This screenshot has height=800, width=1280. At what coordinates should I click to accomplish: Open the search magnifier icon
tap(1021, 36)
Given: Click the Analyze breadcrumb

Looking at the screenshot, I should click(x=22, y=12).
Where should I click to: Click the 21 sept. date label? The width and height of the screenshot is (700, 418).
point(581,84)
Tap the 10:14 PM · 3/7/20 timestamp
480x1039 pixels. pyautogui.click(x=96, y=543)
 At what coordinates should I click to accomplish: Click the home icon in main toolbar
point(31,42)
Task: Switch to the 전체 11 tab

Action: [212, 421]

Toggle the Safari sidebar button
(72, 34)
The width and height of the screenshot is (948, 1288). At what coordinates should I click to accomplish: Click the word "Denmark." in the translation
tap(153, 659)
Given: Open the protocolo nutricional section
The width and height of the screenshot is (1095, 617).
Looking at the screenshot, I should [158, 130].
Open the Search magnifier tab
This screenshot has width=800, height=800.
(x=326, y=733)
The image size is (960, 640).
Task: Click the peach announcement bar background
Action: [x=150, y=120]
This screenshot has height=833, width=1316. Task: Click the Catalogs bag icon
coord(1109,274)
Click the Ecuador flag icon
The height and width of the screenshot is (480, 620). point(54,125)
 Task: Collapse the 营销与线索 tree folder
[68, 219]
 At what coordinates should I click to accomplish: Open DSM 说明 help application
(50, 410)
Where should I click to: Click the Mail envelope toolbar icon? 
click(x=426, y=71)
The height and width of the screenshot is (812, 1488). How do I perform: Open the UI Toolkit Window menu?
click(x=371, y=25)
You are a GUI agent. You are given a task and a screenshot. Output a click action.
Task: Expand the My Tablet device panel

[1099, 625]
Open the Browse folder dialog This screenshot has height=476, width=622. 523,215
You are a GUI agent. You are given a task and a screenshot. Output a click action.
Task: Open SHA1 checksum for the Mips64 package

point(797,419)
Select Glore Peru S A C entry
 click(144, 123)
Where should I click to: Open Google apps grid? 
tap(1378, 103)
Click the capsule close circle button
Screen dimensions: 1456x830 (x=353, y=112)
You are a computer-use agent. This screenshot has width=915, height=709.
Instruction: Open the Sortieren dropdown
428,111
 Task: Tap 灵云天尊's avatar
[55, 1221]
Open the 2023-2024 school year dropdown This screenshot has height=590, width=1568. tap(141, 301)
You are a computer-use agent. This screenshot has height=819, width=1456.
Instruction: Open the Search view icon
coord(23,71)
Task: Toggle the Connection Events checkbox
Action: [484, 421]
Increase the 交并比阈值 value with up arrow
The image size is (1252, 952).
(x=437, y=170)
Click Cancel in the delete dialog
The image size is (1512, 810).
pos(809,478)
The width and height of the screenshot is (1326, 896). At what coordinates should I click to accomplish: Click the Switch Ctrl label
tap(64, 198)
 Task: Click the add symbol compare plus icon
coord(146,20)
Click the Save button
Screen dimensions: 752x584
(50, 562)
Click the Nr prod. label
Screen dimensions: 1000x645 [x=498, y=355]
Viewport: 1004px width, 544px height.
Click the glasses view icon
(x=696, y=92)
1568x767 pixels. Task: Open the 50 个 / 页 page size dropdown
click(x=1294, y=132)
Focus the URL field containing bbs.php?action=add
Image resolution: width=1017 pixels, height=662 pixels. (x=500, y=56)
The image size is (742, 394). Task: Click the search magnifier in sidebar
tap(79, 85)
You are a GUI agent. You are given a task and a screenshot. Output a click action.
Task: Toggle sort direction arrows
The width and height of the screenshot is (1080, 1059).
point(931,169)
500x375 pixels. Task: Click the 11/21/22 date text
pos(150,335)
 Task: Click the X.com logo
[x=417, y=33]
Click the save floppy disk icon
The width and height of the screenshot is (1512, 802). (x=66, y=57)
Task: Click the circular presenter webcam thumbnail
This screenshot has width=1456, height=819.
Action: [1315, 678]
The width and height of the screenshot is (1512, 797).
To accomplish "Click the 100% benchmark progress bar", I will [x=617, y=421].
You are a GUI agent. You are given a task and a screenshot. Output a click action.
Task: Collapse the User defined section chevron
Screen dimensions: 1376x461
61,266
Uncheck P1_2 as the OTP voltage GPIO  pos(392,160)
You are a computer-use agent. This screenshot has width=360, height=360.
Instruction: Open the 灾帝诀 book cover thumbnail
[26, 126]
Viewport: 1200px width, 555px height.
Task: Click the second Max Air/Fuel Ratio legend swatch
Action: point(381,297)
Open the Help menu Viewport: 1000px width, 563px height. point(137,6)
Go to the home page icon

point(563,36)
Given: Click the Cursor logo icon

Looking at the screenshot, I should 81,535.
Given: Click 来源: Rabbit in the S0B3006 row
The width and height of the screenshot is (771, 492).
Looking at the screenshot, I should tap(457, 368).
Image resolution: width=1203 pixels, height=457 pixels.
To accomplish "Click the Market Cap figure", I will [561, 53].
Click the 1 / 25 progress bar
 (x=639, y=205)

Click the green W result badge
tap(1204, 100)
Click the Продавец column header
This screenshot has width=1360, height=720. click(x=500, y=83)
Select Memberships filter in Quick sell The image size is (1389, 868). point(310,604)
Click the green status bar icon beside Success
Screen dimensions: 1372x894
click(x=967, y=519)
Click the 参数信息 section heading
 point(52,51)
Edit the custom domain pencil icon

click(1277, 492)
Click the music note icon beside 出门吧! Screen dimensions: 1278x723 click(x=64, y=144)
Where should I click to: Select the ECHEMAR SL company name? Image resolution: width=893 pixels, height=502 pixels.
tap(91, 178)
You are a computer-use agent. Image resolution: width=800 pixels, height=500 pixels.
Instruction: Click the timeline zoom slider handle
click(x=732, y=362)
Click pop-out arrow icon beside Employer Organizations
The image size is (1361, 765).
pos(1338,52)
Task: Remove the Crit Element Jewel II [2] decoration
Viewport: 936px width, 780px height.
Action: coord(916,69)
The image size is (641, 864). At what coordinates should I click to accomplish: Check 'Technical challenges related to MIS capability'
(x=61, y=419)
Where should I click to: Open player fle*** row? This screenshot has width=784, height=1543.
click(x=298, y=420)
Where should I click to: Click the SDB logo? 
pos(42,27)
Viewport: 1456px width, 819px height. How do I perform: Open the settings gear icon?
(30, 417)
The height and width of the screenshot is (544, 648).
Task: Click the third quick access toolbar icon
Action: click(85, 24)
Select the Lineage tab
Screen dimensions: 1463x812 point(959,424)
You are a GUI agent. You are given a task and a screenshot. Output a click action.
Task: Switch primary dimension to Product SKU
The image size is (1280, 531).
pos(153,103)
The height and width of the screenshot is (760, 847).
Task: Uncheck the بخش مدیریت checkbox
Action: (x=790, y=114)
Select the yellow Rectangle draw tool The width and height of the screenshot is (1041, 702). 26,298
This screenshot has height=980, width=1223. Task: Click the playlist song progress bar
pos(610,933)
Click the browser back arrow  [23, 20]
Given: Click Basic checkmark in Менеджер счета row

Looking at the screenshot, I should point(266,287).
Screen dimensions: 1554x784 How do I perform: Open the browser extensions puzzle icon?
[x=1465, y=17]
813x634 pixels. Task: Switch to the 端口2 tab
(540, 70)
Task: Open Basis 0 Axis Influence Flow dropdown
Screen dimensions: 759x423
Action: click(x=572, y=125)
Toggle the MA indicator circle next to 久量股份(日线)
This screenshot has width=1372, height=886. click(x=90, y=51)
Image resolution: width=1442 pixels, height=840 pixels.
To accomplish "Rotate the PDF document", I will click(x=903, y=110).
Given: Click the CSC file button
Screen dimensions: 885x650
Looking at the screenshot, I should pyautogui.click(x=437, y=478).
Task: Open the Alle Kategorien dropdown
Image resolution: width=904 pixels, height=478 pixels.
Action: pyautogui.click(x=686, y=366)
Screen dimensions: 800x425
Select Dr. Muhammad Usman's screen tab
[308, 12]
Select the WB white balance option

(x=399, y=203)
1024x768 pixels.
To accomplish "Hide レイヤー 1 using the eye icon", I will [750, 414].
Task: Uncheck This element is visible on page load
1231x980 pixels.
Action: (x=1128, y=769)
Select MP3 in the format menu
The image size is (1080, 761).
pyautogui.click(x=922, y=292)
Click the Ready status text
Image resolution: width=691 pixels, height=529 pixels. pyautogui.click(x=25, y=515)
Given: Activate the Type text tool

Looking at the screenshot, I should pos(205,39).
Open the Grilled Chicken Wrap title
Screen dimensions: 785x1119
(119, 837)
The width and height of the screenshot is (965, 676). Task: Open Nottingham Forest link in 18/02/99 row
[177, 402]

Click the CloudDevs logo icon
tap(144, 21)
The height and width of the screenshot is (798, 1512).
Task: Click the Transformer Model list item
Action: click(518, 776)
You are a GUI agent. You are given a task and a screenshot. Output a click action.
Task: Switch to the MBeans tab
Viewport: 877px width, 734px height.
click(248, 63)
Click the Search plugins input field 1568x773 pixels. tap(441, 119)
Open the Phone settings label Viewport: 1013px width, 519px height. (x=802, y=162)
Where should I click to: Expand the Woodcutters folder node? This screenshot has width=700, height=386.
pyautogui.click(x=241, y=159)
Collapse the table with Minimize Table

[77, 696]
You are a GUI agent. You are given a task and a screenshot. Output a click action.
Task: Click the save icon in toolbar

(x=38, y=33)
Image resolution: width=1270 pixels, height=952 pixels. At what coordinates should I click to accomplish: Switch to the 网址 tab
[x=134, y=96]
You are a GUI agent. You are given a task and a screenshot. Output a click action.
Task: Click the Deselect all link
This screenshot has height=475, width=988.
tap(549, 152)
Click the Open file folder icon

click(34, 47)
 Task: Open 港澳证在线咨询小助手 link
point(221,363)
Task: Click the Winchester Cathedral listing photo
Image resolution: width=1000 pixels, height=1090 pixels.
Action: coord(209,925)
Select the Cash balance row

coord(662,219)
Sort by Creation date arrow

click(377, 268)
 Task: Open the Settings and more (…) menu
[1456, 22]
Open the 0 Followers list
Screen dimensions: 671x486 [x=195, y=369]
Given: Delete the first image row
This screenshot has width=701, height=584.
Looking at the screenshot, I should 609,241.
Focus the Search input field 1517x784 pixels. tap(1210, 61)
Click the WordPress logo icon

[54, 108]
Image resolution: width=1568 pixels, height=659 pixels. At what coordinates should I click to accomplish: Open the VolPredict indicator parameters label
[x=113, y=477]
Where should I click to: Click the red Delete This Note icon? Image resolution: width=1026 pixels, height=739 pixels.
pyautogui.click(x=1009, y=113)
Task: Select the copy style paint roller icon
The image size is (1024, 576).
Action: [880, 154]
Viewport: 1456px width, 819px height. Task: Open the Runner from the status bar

#### [Given exercise]
Recast the lines from the one holding "Sort by Creation date arrow" to the one holding "Looking at the screenshot, I should 609,241.", both included, as a JSON list of strings with one string per line and blank lines omitted.

#### [Result of the task]
[
  "Sort by Creation date arrow",
  "click(377, 268)",
  " Task: Open the Settings and more (…) menu",
  "[1456, 22]",
  "Open the 0 Followers list",
  "Screen dimensions: 671x486 [x=195, y=369]",
  "Given: Delete the first image row",
  "This screenshot has width=701, height=584.",
  "Looking at the screenshot, I should 609,241."
]